I think modified is best. OP, there are clear benefits to a diet like this, but mostly they come from preparing your own food and not consuming processed foods. You can do that through a structured diet (like a whole foods vegan or vegetarian diet or the paleo diet) or you can just do it based on the general guidelines that make these diets successful for lots of people.

Post # 11
Member
7901 posts
Bumble Beekeeper
  • Wedding: March 2012 - Pelican Grand Beach Resort

@HappySky7:  Humans also don’t need animal protein. That doesn’t mean ipso facto that we don;t benefit from eating it. The key is cutting all the processed foods, not cutting whole grain, legumes, or dairy (or in the case of a vegan diet, meat and dairy). You hit on the key element of your success and happiness with this diet when you said you’re never going back to garbage food.

Post # 12
Member
246 posts
Helper bee
  • Wedding: July 2013

@mrsSonthebeach:  Cheese is by definition a processed food, though, especially the stuff on the grocer’s cooler.

From what I’ve read at reddit.com/r/paleo and the like, most paleo dieticians and experts recommend eating only aged cheeses, because the aging process eliminates some enzyme that’s harmful to the digestive tract. Personally I think it’s a load of bollocks.
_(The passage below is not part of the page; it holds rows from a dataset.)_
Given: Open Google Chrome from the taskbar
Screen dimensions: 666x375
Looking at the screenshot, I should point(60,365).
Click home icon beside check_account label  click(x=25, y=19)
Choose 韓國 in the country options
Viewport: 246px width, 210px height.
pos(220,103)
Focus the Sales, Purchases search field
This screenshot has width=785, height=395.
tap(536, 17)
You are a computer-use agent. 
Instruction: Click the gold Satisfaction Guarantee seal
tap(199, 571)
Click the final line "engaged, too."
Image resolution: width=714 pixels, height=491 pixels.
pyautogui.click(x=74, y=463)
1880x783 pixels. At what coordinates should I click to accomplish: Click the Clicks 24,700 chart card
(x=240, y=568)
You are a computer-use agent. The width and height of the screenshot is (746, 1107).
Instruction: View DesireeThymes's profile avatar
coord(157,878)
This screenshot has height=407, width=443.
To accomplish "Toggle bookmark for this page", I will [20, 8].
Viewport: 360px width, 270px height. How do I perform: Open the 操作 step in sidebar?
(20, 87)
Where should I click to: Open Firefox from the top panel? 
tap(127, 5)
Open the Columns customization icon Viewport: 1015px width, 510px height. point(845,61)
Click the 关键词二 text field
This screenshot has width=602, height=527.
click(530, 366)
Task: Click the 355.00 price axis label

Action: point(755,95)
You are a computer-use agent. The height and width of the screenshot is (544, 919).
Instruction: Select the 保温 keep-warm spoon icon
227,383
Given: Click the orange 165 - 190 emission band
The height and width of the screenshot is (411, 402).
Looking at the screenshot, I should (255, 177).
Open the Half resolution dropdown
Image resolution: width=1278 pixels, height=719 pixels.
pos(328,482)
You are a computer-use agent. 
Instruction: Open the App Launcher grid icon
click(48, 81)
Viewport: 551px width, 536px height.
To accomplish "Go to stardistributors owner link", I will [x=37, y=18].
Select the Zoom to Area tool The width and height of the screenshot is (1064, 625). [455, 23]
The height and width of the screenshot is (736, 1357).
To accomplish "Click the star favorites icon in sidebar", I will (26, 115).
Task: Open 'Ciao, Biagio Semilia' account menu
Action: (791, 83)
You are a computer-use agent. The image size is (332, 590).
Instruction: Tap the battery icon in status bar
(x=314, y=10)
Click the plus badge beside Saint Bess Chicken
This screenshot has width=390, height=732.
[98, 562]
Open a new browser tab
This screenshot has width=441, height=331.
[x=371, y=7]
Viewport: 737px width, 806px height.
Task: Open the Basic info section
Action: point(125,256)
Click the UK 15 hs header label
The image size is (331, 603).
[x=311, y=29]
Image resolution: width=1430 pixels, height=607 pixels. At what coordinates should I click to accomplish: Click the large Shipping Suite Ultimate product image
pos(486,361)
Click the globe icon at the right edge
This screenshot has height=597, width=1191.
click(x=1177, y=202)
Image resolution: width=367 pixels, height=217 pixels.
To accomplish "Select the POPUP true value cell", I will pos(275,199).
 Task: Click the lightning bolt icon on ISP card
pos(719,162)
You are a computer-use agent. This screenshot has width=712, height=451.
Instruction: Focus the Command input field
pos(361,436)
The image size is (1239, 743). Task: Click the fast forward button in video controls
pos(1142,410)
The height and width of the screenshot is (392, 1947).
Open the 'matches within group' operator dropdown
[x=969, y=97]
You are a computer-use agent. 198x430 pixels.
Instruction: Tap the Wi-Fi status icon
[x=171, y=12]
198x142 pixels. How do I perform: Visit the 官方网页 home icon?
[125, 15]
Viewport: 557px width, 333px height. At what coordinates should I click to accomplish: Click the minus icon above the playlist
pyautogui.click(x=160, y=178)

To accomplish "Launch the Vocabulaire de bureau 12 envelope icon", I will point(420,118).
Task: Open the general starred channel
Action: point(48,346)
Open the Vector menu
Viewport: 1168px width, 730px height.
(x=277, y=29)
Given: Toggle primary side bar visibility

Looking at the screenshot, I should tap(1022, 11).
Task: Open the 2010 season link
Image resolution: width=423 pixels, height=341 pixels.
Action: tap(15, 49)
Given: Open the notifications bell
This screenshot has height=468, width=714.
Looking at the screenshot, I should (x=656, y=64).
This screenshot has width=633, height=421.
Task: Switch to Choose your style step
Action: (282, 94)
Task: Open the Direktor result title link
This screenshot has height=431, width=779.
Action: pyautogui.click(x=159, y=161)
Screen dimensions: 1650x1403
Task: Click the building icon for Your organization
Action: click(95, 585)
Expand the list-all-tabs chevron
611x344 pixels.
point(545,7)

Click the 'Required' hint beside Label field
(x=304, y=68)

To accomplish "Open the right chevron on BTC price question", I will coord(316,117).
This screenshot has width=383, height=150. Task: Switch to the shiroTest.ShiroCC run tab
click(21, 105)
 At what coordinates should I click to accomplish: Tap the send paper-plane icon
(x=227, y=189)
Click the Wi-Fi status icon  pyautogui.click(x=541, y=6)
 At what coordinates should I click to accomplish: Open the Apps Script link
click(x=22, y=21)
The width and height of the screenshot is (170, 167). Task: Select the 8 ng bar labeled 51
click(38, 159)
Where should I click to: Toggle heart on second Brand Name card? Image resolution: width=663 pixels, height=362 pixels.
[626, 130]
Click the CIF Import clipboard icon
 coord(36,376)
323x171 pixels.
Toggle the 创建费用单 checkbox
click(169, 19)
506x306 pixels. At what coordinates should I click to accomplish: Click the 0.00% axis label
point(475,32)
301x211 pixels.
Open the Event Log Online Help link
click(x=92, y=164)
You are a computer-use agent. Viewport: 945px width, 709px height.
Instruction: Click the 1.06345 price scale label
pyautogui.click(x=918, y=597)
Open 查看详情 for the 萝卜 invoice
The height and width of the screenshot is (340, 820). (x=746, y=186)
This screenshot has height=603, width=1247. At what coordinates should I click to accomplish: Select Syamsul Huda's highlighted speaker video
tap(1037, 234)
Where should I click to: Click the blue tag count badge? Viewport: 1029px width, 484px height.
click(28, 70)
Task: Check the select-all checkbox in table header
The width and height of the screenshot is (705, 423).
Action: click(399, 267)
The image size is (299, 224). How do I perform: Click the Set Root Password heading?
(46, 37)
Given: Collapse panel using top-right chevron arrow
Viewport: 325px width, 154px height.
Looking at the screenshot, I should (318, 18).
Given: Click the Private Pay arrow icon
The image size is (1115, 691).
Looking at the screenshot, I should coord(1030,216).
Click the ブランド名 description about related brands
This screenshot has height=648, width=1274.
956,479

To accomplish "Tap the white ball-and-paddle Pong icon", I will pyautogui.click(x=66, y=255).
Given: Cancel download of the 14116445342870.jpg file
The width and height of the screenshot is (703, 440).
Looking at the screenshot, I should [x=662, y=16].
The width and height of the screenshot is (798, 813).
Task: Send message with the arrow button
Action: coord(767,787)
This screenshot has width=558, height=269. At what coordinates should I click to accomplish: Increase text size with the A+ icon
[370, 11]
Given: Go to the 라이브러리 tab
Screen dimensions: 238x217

In my mind, paleo should really just be a whole-food, low glycemic index- focused way of eating that encourages people to avoid processed sugar and grain. 

Post # 13
Member
4933 posts
Honey bee
  • Wedding: August 2013

@mrsSonthebeach:  The paleo diet focuses on removing “un natural” things from a human diet. The idea is that you eat what a caveman would eat. A caveman would eat animal protien, but he wouldn’t cook it. Of course he would likely die of salmonella… but that’s not the point. The paleo diet looks to exclude foods that were introduced relatively “recently” to the human diet from an evolutionary standpoint. Wheat for example, has not been part of the human diet for an extensively long amount of time. Certainly not the hybrids of wheat currently part of our food systems. The argument is that while the human body can tolerate these newer introductions, they are overall not good for it. Dairy for example causes your gut to excrete large amounts of mucus. Yes, your body is dealing with it, but is it a good thing for your body to have to deal with? We’re raised to believe that whole wheat grain and milk are so good for us becuase of their nutrient properties, but no thought is given to the other possible effects of these “foods”. 

Post # 14
Member
7901 posts
Bumble Beekeeper
  • Wedding: March 2012 - Pelican Grand Beach Resort

@Peacockfeather:  Well, there’s processed food, like salted meat and natural cheeses, and then there’s processed food like twinkies… when people speak of processed food, they mean the latter. Cooking, aging, and spicing are ways of processing food, but you can still do those things on the paleo diet.

(in general, I am agreeing with you… just clarifying on “processed”)

 

@HappySky7:  a caveman would eat animal protein a few times a week, sometimes a few times a month. I bet your average paleo dieter is eating it almost daily. I completely understand the idea behing the paleo diet. I just think it goes way too far in an unnecessary extreme. There have been changes to our digestive system since the days of the caveman. Human lactose tolerance, for example, is a HUGE one… a very, very recent mutation that makes dairy consumption not at all unnatural for a large portion of mankind.  Evolutionarily, you could argue that meat eating or fish eating are new introductions as well. It depends on what you want to take as your evolutionary ideal starting point for the hominid diet.

Post # 15
Member
4933 posts
Honey bee
  • Wedding: August 2013

@mrsSonthebeach:  Well yes, I think we’re both saying mostly the same thing. I think in general getting rid of things like these are a good goal as far as human diet goes. 

 

The topic ‘PALEO diet?’ is closed to new replies.